As to his first fall, Michalczyk said he fell while he was walking across an icy parking lot on his way to work. According to Michalczyk, the process of reporting to work at the psychiatric center involved passing through a metal detector, showing identification and obtaining keys. None of these steps had been taken prior to his fall.

The Appellate Division pointed out that it had “repeatedly held” that an employee who is injured before reporting for work is not eligible for accidental disability retirement benefits because he or she was not “in service” when the injuries were sustained. Since Michalczyk had not yet reported for work at the time of his fall, the court ruled that substantial evidence supported ERS's determination denying his claim for disability retirement benefits.

Michalczyk's claim based on the injury he suffered as a result of his second fall raised a different issue: what is an accident.

▶ **OBJECTIVE 1**
Reproduce the passage word for word, beginning at the words "The Appellate Division" and stopping after "is an accident.".
The passage and the records that follow it are unrelated material.

▶ **GIVEN DATA**
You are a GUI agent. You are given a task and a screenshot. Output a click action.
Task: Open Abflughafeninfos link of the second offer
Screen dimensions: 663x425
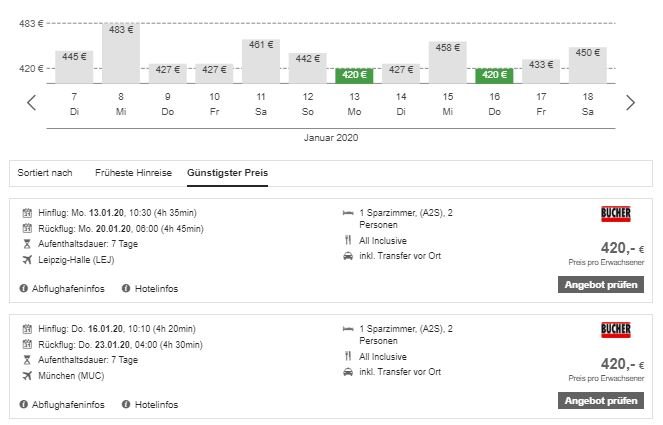[x=68, y=404]
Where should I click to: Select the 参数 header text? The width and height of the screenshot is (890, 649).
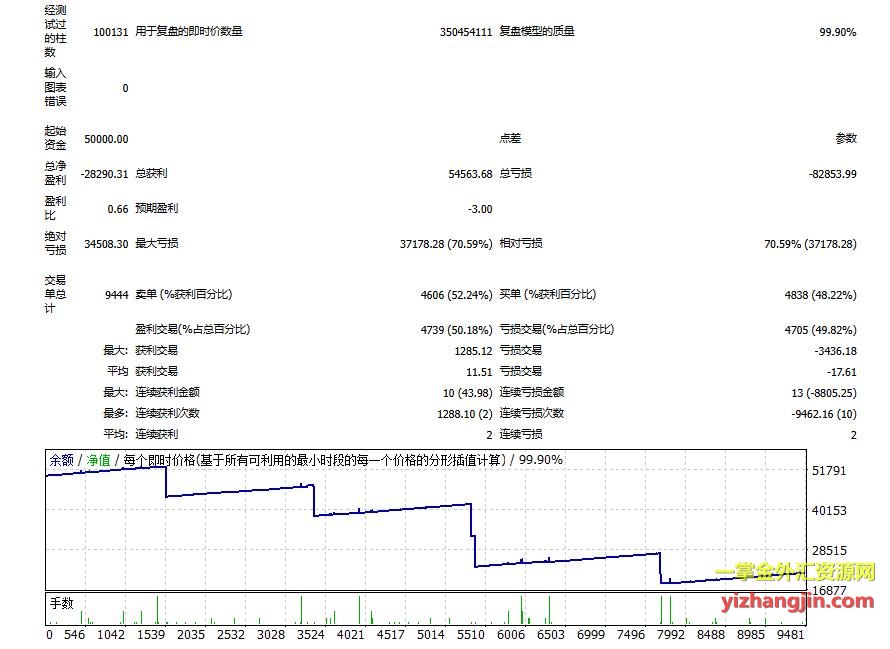[x=846, y=139]
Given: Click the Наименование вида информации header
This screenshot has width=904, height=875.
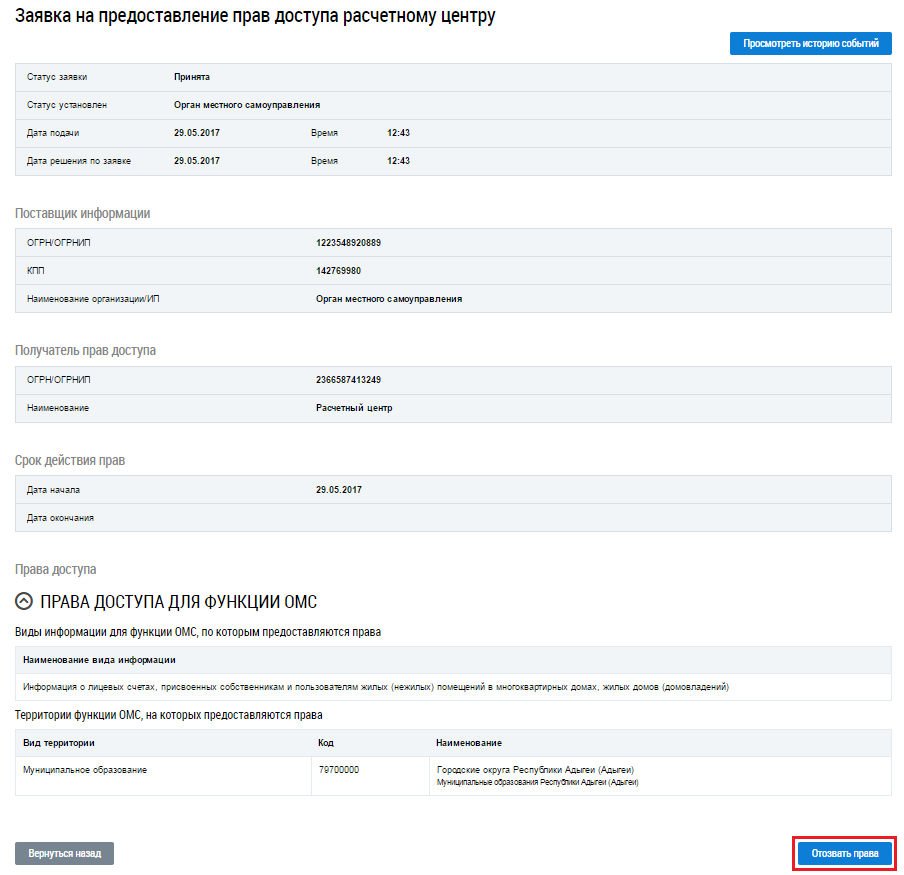Looking at the screenshot, I should [99, 660].
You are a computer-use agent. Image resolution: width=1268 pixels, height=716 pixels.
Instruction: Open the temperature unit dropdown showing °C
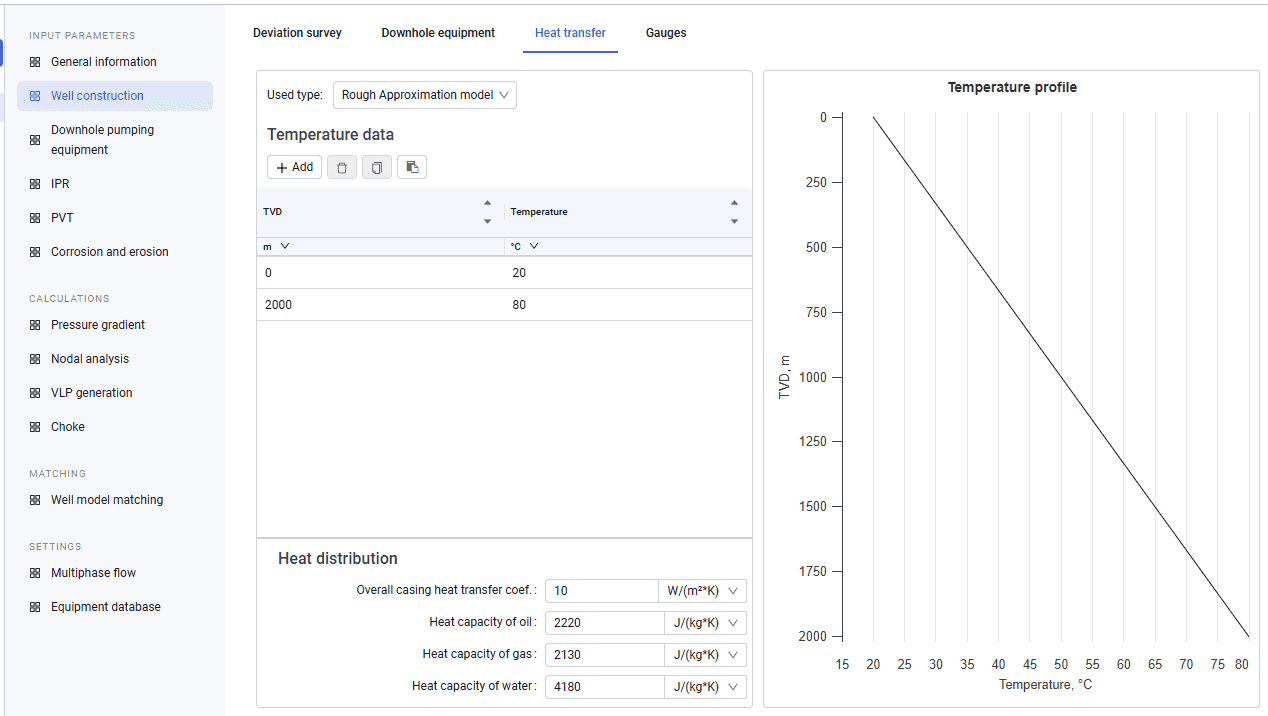click(525, 246)
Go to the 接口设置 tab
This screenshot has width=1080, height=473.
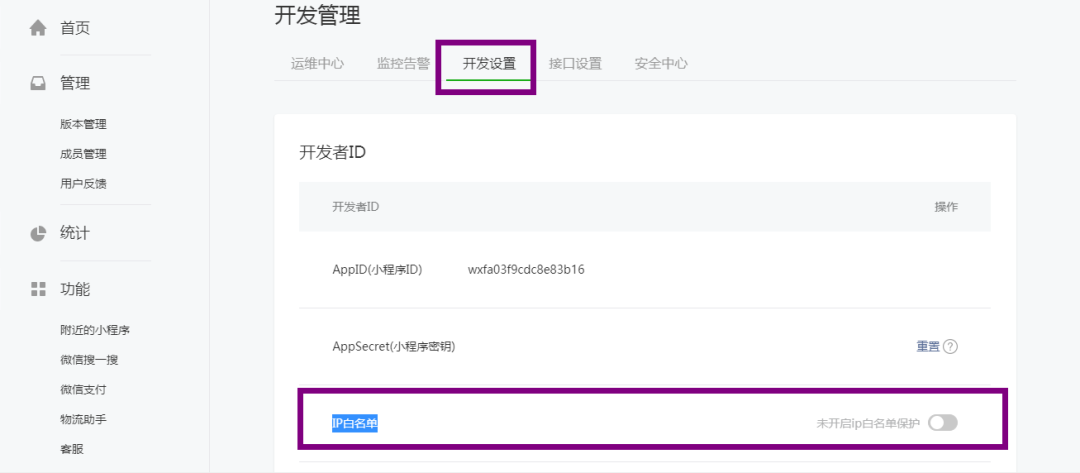click(x=575, y=64)

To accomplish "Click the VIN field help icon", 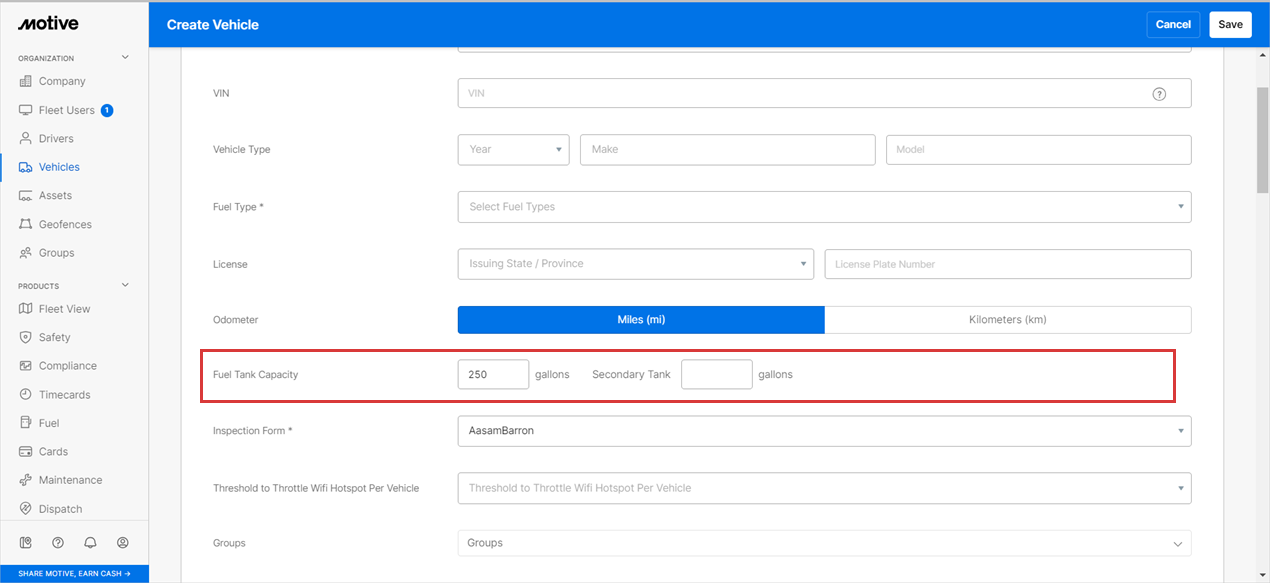I will [x=1159, y=94].
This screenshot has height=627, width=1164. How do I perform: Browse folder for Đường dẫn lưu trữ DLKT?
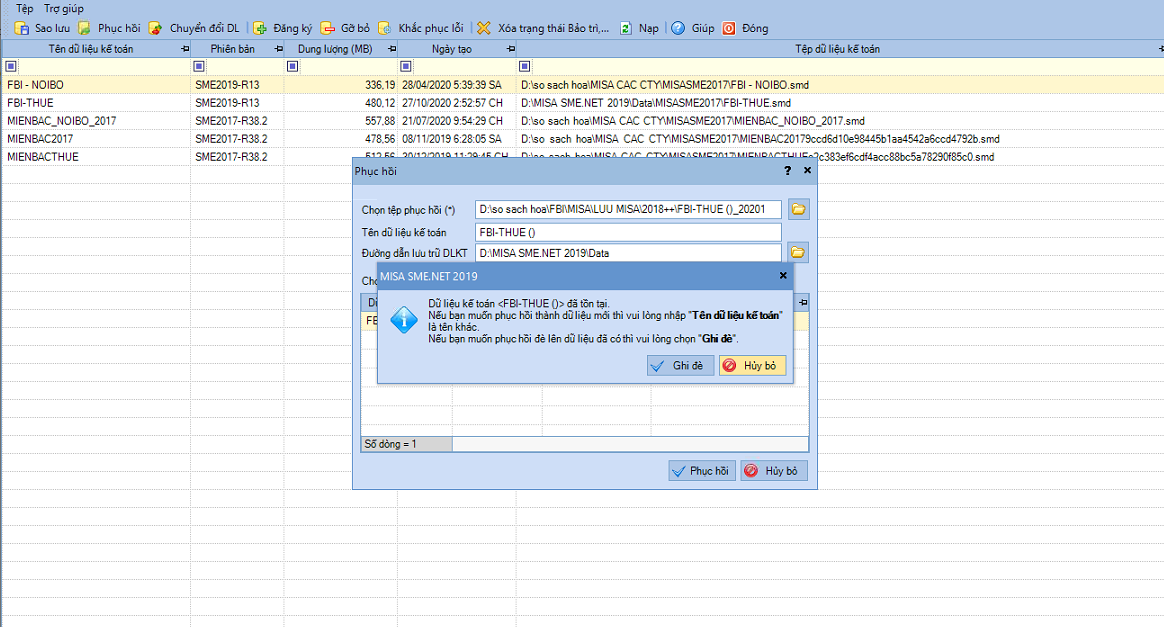(x=798, y=252)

▶ **OBJECTIVE 2**
In the records, rewrite the lines beginning at the line that has "Where should I" and stopping after the line that has "Looking at the", changing "header" to "heading" and keeping everything else the same. Give only those lines, and leave the pictures out.

▶ **RESPONSE 1**
The Appellate Division pointed out that it had “repeatedly held” that an employee who is injured before reporting for work is not eligible for accidental disability retirement benefits because he or she was not “in service” when the injuries were sustained. Since Michalczyk had not yet reported for work at the time of his fall, the court ruled that substantial evidence supported ERS's determination denying his claim for disability retirement benefits.

Michalczyk's claim based on the injury he suffered as a result of his second fall raised a different issue: what is an accident.

▶ **RESPONSE 2**
Where should I click to: Select the 参数 heading text? The width and height of the screenshot is (890, 649).
[x=846, y=139]
Given: Click the Наименование вида информации heading
This screenshot has width=904, height=875.
Looking at the screenshot, I should [99, 660].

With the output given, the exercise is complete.